On stage there are two projection screens and a radio mast similar in style to that in Kraftwerk’s “Radioactivity”. At each side of the stage at the front there is a stack of old TV’s…the really early bulky Cathode Ray Tube models (if you want to know about Cathode Ray Tubes, go and look it up) which also act as display screens for the show. PSB come on stage at around 9.10, to a full Library, made up of a fairly mature audience (if any had arrived with pipes and slippers, they’d be in the right place). Apart from a brief wave and smile to the audience, none of the band speaks to the audience. All communication is via Willgoose and the press of a pre-programmed button, “Hello”, and “Thank You …Very Much”.
The set opens with “London Can Take It” from their “War Room EP” with World War II projections on the screens.
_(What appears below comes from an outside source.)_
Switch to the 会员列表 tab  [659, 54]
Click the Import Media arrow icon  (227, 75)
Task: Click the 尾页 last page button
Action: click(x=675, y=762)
Next, “Theme From Public Service Broadcasting” an up tempo number from their debut album with some very catchy banjo playing and then “Inform – Educate – Entertain” which is an extremely, infectious track, packed with samples of the bright post war optimism “a bright new era dawning” I’d half expected Harold Wilson’s “White Heat of Technology” speech from 1963 to be included in there somewhere. “The Now Generation” follows, a track about retro fashion, all dressed in crimplene and nylon with very “Kraftwerk” style keyboards. Signal 30 an upbeat track dealing with car accidents and road rage, with great crashing guitars coming to an abrupt end with a scream and a car crash.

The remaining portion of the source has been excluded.